Aim of the task → Take every record and write it out again exactly, with no images included.

==== Data to examine ====

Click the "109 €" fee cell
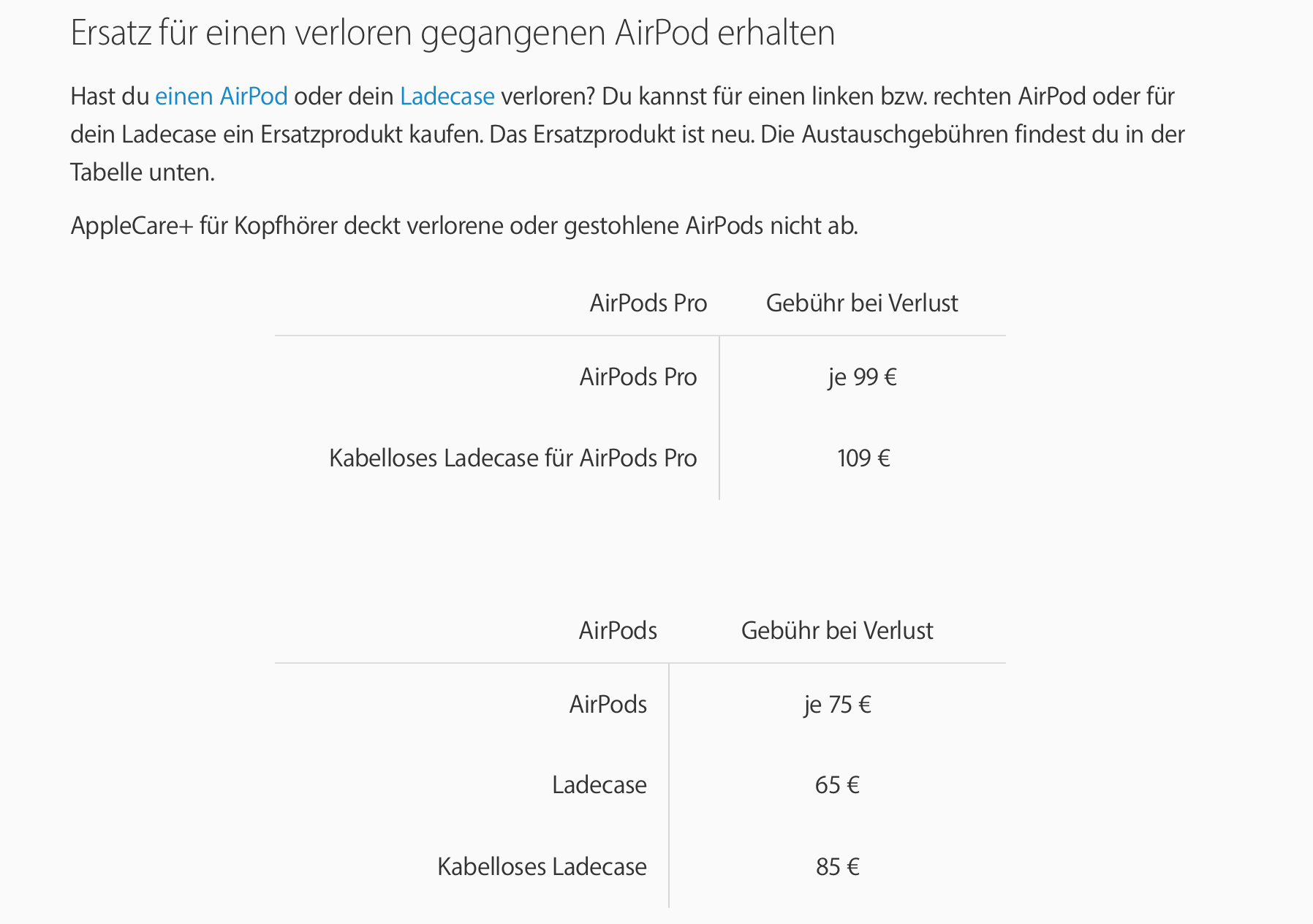Screen dimensions: 1313x924 [863, 458]
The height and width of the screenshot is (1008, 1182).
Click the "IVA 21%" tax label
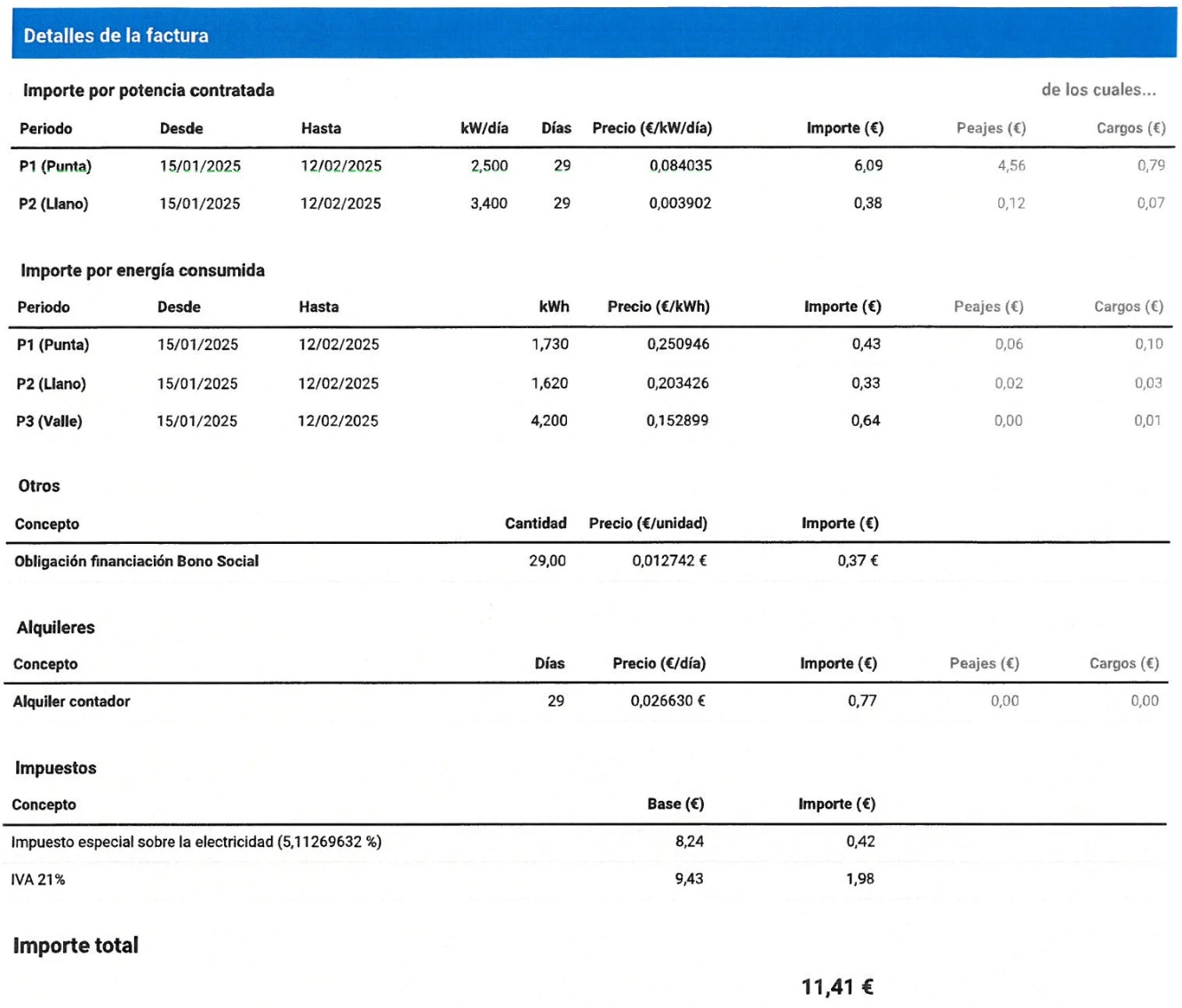37,880
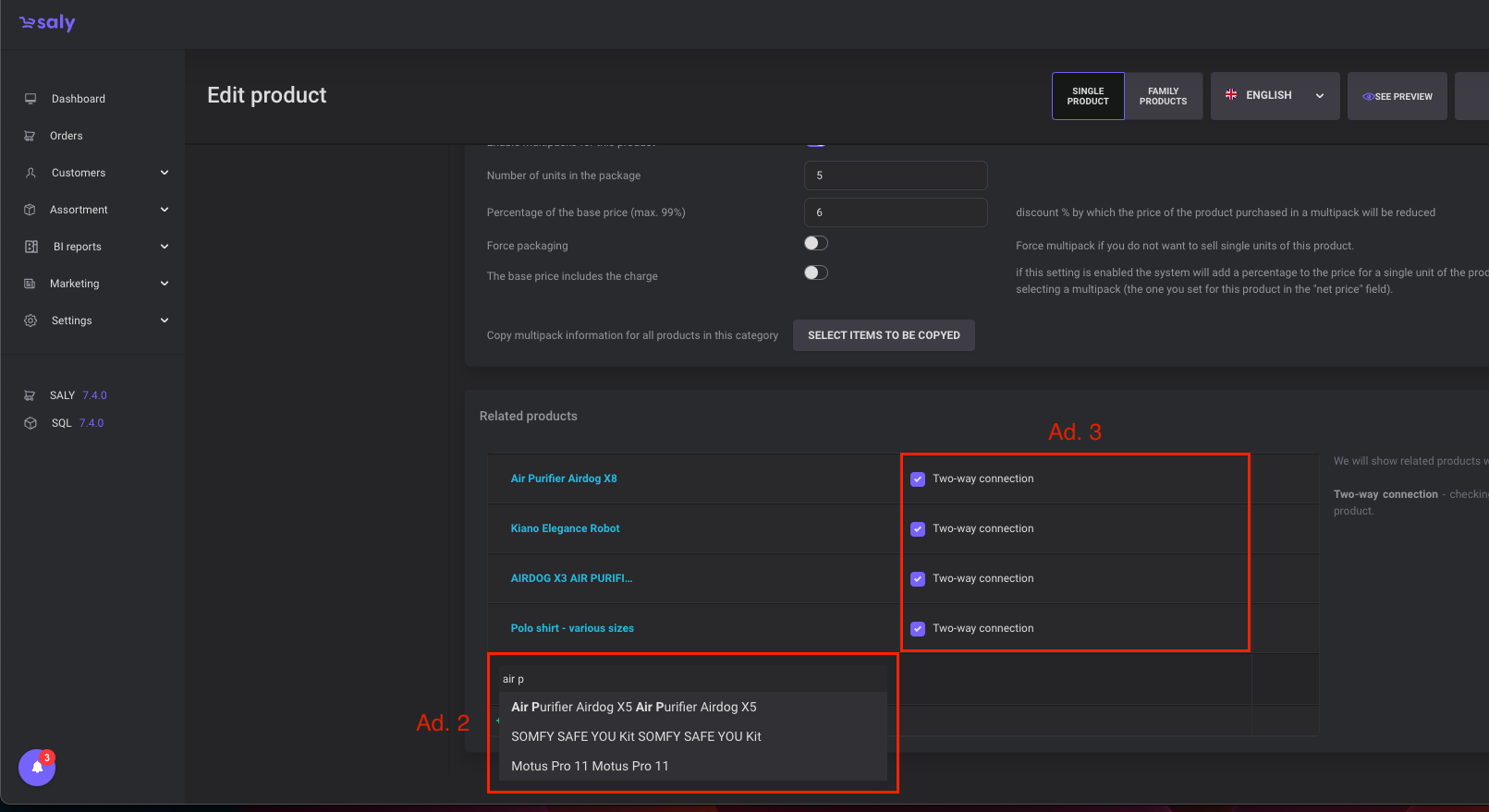Switch to the Family Products tab

click(x=1163, y=96)
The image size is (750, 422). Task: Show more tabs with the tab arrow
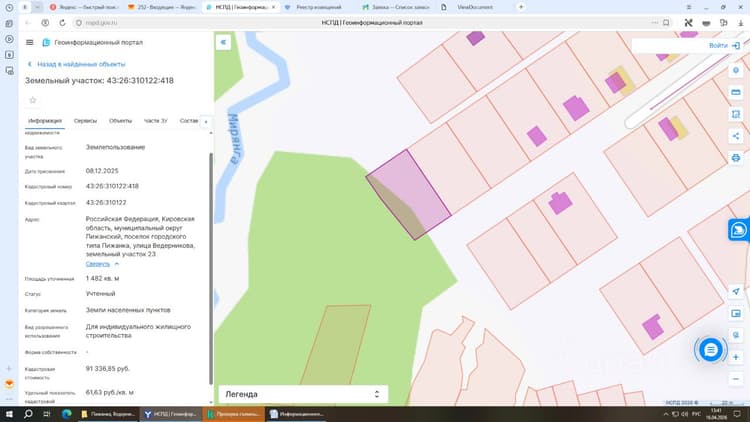(206, 122)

====

Written response →
Click the "109 €" fee cell
Screen dimensions: 1313x924 [863, 458]
The height and width of the screenshot is (1008, 1182).
Click the "IVA 21%" tax label
37,880
Switch to the Family Products tab

click(x=1163, y=96)
The image size is (750, 422). Task: Show more tabs with the tab arrow
(206, 122)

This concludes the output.